Well that proof commonly involves proof by contradiction but I am fairly certain there is a constructive proof for the existence of an infite number of primes as well, so I don't think that would work. I want to know just how important the law of the excluded middle is.

fireballz

quark, I dont think i quite understand the question, because it is little complex, the words "the law of the excluded middle"  When one work with decimals, one notice that there is a zero with a comma....like this 0,9999999999999 That zero would never ever change to a 1,0000000, unless someone in the infinite round it off, and then only it become one! It mean that between the number, 3 and 4 there are also infinity, and so on and so on. The question is, do  we have the right to change figures for us to understand(meaning, should we round it off), and therefore exclude the middle...the middle is also relative to many things, but can it be that by doing so, that we actually tamper with what is, and make it fit to our understanding, rather than wanting to understand infinity itself?  Are we wasting time with figures, like a record that is stuck...at the same time we want answers, but are we prepared to explore our own thoughts, to set it free?

 

Something that bothers me is, if it is really possible to make a 0...you might say, that we make it each day.  you take a pen, and write it...but what a zero actually is, is an impossible shape...lets look at it, from the universe prospective....your pen, touch the paper to draw the zero, at a specific point in time, then you bring it around, to end at that same point in time again!!!! hallo!!!! take away the paper, and track the movement of the point in time where the pen touched a point in space...that point in space, is moving away from the pen at a rate, of the rotation of the earth, and also around the sun, and also around the galaxy and also away from wherever the big-bang takes us. the actual points that are joined on paper does not look like a zero at all...Question, are we thinking on the right tracks...do we want answers for things we create on paper.  Would we consider, that we actually came to a situation, where we could understand our own shortcomings...I think that zero can therefore be excluded, its relative....perhaps we should get a common foothold from where we start to think, would that be at zero?  Maybe we shouldn't exclude it, else we would have no place from where to create our own thoughts

ColdCoffee
strangequark wrote:

Can one make a constructive proof proving that there exists some statement that cannot be proven constructively, but that only a proof-by-contradiction can establish such a proof?

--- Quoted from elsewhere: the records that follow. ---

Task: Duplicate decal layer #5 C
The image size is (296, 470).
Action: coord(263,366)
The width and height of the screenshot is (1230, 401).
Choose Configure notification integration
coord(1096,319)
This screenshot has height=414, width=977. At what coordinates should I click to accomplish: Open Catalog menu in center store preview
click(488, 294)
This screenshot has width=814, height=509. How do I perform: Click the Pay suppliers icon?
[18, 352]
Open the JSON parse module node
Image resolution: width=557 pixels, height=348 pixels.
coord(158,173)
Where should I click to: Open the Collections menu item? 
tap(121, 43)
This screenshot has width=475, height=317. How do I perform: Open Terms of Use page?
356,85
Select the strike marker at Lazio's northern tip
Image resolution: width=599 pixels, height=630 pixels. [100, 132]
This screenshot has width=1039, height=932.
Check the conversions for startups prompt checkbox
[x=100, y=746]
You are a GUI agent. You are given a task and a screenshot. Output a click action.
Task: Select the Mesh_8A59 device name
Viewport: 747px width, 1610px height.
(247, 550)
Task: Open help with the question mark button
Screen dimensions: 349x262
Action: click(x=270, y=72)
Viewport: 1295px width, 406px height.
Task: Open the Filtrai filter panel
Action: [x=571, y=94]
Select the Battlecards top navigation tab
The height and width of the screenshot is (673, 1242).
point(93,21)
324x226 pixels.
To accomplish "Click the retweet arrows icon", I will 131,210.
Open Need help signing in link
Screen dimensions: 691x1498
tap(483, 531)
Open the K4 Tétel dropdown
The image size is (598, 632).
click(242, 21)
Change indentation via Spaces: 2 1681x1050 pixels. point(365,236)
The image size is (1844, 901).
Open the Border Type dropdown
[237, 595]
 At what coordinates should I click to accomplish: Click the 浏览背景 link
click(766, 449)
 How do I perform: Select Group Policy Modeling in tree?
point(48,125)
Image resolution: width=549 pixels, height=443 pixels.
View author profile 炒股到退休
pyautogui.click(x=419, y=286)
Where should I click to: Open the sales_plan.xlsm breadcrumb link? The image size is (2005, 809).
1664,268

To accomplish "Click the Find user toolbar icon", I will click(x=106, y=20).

I am assuming it is likely that such a proof would involve some diagonalization method of pairing the qualities in question? Because of course one can make a proof-by-contradiction that is still accepted in that it is still "constructive".


How weird, a friend of mine asked me almost this identical question last week. I would hunt down a logician. I doubt most mathematicians can answer this question.

strangequark

Yes, I understand this is more of a foundational issue that most of us here would not ordinarily deal with. I wanted to try anyways.

Elroch

To do this, you first need to very carefully define your terms.

strangequark

Well I suppose some people may think it is cheating to make a constructive proof like a diagonalization which is also a reductio. This was just a guess as to how to proceed, and I don't suppose there could be other methods as well.

Elroch

How about this way of turning a reductio ad absurdum into a normal one?

Take your reductio ad absurdum proof and transform it thus. Negate every statement, and reverse all the implications between them. The last statement was false, so it becomes true, so the implications are valid from the first to the last (opposite order to the reductio ad absurdum proof). The last statement, being the negation of the first statement in the reductio ad absurdum proof is the statement we want to prove.

This merely uses the rule:

if (P => Q) then (not(Q) => not(P))

strangequark

Also known as proof by contrapositive?

Elroch

Well, actually, it just turns it into a normal proof. One starts with things that are true and after a series of implications one ends up with the thing that one wishes to prove.